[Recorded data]
>>>

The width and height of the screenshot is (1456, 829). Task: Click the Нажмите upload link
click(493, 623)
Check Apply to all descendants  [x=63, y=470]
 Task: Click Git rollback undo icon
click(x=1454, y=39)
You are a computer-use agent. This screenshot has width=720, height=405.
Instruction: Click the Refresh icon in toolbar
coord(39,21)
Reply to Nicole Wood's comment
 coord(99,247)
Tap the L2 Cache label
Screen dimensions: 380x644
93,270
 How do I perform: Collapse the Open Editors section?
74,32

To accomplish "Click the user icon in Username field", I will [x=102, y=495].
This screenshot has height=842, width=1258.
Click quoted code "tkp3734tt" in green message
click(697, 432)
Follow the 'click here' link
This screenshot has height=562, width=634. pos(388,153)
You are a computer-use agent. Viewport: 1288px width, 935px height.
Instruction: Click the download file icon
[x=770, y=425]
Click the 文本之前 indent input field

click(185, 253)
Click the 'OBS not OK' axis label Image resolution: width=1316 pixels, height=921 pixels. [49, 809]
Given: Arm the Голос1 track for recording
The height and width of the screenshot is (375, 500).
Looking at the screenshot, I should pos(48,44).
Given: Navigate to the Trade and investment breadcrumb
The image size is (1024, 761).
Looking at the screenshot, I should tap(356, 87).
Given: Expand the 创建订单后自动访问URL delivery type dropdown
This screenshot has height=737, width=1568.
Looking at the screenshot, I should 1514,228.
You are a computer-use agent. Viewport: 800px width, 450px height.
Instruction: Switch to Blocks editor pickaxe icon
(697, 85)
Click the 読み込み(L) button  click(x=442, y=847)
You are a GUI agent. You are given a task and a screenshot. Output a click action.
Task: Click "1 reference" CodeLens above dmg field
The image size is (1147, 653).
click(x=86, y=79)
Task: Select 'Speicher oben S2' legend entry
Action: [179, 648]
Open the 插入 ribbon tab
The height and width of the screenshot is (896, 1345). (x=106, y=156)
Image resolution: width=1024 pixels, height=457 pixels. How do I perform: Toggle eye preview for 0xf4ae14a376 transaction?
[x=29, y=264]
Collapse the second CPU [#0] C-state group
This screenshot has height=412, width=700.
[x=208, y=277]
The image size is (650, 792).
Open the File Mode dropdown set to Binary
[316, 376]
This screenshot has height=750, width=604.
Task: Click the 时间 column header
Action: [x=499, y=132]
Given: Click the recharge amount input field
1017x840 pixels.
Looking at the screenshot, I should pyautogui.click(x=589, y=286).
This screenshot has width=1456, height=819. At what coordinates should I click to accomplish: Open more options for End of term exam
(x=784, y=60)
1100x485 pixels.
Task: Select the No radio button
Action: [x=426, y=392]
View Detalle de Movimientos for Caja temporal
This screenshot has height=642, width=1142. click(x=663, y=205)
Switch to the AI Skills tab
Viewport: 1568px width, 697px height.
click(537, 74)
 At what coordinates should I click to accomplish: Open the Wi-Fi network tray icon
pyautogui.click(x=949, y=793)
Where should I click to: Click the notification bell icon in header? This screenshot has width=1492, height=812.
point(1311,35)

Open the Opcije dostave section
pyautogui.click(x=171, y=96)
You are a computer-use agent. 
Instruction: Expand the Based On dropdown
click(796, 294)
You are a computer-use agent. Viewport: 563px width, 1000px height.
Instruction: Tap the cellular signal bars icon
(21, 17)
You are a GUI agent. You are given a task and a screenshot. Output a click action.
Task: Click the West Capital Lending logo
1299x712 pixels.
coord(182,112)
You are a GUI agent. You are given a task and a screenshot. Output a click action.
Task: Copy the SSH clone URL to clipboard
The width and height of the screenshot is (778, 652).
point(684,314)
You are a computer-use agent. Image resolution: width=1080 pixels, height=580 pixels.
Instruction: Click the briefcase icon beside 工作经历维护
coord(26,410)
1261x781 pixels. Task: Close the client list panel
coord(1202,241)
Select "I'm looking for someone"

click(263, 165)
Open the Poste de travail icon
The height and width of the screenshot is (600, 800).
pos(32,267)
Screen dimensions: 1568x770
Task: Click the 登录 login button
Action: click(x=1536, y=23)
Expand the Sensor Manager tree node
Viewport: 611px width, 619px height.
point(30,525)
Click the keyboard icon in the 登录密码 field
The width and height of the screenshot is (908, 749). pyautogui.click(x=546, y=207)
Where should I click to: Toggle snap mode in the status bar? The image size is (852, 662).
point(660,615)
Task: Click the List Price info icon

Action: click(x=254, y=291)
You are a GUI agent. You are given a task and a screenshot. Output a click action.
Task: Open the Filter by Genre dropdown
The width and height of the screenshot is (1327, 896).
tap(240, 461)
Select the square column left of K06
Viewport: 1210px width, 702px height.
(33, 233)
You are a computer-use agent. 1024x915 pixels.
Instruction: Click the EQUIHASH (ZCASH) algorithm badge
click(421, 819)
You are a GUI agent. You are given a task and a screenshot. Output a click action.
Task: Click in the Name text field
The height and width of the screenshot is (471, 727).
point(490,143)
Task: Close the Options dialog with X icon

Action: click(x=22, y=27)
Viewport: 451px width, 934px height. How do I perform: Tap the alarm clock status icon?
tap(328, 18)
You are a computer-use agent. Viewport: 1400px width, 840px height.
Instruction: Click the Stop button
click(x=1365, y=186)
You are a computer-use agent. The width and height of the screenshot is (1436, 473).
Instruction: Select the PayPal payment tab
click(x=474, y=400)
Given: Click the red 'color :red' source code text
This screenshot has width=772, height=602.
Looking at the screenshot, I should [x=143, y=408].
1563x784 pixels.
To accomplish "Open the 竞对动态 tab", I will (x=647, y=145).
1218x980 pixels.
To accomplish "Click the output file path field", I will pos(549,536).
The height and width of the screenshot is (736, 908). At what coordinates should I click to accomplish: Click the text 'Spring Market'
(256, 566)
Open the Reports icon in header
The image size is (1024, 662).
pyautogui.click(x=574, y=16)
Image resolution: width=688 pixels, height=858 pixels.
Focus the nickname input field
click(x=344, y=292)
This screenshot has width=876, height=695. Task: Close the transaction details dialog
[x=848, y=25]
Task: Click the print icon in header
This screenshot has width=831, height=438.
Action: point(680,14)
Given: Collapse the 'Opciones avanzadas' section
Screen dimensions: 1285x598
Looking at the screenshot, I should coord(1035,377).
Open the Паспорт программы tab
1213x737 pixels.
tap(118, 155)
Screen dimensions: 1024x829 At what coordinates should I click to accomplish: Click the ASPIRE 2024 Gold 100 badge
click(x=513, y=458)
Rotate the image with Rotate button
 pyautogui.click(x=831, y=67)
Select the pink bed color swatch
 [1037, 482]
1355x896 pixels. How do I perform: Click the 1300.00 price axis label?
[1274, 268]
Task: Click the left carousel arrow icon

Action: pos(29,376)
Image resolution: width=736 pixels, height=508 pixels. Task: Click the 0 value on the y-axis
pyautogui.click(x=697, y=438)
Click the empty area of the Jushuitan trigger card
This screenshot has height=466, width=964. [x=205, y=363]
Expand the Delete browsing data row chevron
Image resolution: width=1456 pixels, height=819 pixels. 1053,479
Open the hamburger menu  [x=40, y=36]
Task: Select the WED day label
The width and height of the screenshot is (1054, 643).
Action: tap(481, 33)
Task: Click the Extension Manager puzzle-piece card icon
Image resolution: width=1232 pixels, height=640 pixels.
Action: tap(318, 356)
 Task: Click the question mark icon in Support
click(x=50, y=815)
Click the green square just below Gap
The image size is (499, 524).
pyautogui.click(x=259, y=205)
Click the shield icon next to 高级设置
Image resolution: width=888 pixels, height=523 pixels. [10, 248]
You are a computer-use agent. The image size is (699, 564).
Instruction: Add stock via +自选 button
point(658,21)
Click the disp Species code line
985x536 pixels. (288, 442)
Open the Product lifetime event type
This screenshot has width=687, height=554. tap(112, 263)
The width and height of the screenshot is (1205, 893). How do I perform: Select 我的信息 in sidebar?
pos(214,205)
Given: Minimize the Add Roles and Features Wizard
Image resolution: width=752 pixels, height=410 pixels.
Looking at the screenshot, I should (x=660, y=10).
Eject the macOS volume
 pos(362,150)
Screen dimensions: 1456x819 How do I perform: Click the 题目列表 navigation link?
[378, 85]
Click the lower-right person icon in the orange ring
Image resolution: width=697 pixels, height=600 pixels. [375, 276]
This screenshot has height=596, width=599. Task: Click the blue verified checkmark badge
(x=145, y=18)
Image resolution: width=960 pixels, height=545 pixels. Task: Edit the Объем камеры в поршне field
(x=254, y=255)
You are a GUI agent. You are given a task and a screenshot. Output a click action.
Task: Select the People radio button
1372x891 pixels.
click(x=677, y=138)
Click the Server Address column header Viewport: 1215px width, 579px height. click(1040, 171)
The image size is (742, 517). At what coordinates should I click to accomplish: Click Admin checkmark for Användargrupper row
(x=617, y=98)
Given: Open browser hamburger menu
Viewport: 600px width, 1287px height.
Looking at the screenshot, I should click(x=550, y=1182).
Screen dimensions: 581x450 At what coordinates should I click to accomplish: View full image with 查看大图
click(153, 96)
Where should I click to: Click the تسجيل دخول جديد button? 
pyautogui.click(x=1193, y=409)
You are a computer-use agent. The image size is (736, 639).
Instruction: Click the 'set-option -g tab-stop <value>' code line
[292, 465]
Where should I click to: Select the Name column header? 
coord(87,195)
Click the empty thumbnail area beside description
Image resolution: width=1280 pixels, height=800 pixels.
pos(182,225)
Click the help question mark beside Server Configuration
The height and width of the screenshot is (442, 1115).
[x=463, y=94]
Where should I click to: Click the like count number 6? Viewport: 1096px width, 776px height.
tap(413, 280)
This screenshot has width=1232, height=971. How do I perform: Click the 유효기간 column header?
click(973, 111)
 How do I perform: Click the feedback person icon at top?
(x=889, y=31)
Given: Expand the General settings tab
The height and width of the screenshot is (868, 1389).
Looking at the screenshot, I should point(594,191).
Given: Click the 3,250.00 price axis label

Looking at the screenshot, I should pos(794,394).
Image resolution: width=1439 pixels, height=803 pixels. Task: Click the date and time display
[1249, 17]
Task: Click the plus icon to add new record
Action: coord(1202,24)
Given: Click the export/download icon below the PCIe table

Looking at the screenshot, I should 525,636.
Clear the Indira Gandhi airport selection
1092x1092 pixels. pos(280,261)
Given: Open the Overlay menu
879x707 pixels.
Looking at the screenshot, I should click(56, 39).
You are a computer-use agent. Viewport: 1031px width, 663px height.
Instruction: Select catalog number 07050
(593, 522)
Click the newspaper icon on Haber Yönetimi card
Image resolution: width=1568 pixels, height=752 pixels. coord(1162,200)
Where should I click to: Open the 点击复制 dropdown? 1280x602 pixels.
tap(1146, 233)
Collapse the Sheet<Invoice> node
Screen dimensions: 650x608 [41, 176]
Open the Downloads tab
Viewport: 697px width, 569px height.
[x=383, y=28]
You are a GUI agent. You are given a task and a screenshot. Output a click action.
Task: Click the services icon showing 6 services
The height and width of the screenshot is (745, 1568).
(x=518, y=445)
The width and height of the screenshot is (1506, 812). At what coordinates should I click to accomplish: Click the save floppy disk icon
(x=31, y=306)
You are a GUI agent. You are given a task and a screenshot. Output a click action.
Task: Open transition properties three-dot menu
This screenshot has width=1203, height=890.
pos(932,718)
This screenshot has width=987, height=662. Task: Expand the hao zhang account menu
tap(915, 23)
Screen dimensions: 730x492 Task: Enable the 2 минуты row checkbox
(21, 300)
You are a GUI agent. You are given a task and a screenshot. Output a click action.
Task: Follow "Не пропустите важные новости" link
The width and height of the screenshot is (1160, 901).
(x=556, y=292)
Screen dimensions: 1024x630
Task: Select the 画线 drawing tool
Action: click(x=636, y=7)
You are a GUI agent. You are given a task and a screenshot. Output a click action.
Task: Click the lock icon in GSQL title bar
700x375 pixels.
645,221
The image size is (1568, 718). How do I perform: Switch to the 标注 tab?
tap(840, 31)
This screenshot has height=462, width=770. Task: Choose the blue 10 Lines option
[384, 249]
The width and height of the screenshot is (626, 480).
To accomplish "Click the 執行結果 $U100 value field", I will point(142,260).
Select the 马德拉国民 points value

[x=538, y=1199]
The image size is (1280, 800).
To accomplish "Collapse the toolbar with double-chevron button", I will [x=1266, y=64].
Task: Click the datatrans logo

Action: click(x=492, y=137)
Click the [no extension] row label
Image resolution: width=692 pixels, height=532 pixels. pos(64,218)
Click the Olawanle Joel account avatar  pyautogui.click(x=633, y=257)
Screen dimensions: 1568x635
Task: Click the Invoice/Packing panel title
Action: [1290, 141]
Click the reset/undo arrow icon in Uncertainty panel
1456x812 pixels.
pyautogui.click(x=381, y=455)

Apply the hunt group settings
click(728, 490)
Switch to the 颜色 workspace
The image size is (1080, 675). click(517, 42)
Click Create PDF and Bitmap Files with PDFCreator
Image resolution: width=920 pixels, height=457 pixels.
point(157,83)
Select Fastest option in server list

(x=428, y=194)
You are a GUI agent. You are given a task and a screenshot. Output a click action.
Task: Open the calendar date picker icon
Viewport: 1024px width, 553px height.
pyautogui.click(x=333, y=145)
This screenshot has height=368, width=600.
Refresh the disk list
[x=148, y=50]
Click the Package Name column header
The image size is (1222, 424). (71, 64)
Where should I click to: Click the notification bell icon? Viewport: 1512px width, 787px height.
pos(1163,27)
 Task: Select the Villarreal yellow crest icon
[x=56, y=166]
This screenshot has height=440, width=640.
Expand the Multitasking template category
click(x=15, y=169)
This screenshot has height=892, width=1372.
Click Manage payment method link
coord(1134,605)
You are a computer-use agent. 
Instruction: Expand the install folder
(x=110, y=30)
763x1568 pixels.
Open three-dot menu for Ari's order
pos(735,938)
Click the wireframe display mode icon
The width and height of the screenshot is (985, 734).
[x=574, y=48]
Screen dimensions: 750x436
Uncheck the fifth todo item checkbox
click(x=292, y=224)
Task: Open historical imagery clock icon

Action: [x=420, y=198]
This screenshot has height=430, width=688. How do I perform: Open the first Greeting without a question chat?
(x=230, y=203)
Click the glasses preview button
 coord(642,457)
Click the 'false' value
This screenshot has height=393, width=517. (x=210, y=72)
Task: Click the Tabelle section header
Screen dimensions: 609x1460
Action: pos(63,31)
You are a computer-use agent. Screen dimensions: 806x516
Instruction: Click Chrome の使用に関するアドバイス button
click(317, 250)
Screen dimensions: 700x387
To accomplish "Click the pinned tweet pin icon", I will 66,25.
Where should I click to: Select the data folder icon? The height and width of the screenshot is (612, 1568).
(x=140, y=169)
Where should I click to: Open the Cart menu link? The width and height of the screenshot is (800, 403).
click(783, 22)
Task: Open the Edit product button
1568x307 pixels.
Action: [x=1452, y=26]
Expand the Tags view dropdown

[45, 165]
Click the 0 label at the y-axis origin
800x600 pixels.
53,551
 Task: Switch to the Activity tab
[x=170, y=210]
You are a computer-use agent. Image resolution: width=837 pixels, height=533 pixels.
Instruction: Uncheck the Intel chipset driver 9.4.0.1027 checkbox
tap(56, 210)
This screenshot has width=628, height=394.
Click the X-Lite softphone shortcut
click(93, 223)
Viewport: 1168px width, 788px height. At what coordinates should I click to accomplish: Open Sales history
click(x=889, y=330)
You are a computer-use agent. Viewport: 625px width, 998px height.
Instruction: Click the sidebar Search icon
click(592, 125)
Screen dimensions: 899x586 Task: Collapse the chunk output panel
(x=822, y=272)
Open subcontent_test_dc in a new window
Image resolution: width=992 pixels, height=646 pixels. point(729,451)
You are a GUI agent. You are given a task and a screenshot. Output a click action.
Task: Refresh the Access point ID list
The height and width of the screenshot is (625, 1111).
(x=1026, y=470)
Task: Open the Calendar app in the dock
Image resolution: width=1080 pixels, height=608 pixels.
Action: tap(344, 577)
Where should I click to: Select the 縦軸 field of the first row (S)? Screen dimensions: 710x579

<<<

Work required
Write out everything from the line containing "Select the pink bed color swatch" down to the line containing "Action: pos(29,376)" again, renaming "carousel" to "slider" and changing nothing else.

Correct output
Select the pink bed color swatch
 [1037, 482]
1355x896 pixels. How do I perform: Click the 1300.00 price axis label?
[1274, 268]
Task: Click the left slider arrow icon

Action: pos(29,376)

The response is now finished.